Mark, sign and date your proxy card and return it in the postage-paid envelope we have provided or return it to Vote Processing, c/o Broadridge, 51 Mercedes Way, Edgewood, NY 11717.
 
Please mark your votes as in this example.
 
Proposal 1:
 
Re-election of the current eight (8) members to the Company’s Board of Directors.
 
Re-election of Yair Seroussi to the Company's Board of Directors.
 
 
FOR
AGAINST
ABSTAIN
 
 
Re-election of Yair Caspi to the Company's Board of Directors.
 
 
FOR
AGAINST
ABSTAIN
 
 
Re-election of Nir Epstein to the Company's Board of Directors.
 
 
FOR
AGAINST
ABSTAIN
 
 
Re-election of Birger Johannes Meyer-Gloeckner to the Company's Board of Directors.
 
 
FOR
AGAINST
ABSTAIN
 
 
Re-election of Yoav Moshe Sebba to the Company's Board of Directors.
 
 
FOR
AGAINST
ABSTAIN
 
 
Re-election of William (Bill) Shaul to the Company's Board of Directors.
 
 
FOR
AGAINST
ABSTAIN
 
 
Re-election of Liat Tennenholtz to the Company's Board of Directors.
 
 
FOR
AGAINST
ABSTAIN
 
 
Re-election of Anita Odedra to the Company's Board of Directors.
 
 
FOR
AGAINST
ABSTAIN
 
 

Proposal 2:

Re-appointment of Somekh Chaikin, an affiliate of KPMG International Cooperative, as the independent auditors of the Company for the period ending at the close of the next annual general meeting and to authorize the Board of Directors, following the recommendation of the Audit Committee, to determine their fees.
 
 
FOR
AGAINST
ABSTAIN
 
 
Proposal 3:

Approval of a new compensation policy for directors and officers of the Company for a period of three years from the date of the Meeting.
 
 
FOR
AGAINST
ABSTAIN
 

Are you a controlling shareholder of the Company (please note: if you do not mark either Yes or No, your shares will not be voted for Proposal No. 3)?

☐ YES          ☐ NO

By executing this proxy card, the above-noted holder of ordinary shares of the Company will be deemed to confirm that such shareholder does not have a personal interest in the approval of Proposal No. 3. If you have a personal interest in Proposal No. 3 (in which case your vote will count only for or against the ordinary majority, and not for or against the special majority required for the approval of Proposal No. 3, as applicable) please notify the Company as described in the notice above.
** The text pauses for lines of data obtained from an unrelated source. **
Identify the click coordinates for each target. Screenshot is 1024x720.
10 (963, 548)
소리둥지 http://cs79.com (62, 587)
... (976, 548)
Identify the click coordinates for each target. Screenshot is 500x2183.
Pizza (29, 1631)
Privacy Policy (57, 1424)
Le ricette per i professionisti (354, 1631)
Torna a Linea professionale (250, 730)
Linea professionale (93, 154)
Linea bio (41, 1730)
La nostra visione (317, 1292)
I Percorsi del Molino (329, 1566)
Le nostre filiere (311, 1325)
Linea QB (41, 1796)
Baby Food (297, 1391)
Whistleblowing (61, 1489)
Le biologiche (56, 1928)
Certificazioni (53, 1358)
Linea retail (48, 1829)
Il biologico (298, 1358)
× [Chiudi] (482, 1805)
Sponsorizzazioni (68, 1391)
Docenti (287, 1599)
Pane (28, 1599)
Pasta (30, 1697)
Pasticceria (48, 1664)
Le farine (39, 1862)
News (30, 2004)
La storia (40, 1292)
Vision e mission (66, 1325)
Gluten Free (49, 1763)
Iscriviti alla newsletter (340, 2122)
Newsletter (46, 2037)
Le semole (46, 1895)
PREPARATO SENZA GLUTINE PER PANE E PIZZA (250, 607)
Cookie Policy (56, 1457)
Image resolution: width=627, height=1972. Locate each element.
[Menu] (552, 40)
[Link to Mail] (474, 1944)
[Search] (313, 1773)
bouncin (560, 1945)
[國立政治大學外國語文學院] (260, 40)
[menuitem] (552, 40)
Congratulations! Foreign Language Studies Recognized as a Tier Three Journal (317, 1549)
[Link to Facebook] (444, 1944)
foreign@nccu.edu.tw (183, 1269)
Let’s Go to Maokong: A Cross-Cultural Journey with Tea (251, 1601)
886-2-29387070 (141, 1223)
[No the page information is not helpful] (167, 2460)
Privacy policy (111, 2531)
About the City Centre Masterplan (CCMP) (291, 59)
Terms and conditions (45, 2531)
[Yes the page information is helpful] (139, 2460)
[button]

PLEASE DATE, SIGN AND RETURN THIS PROXY PROMPTLY USING THE ENCLOSED ENVELOPE.

 
Dated: ___________, 2025
 
 
(Signature of Shareholder)
 
 
(Signature of Shareholder)
 
 
Please sign exactly as your name(s) appears on your share certificate. If signing as attorney, executor, administrator, trustee or guardian, please indicate the capacity in which signing. When signing as joint tenants, all parties to the joint tenancy must sign. When the proxy is given by a corporation, it should be signed by an authorized officer.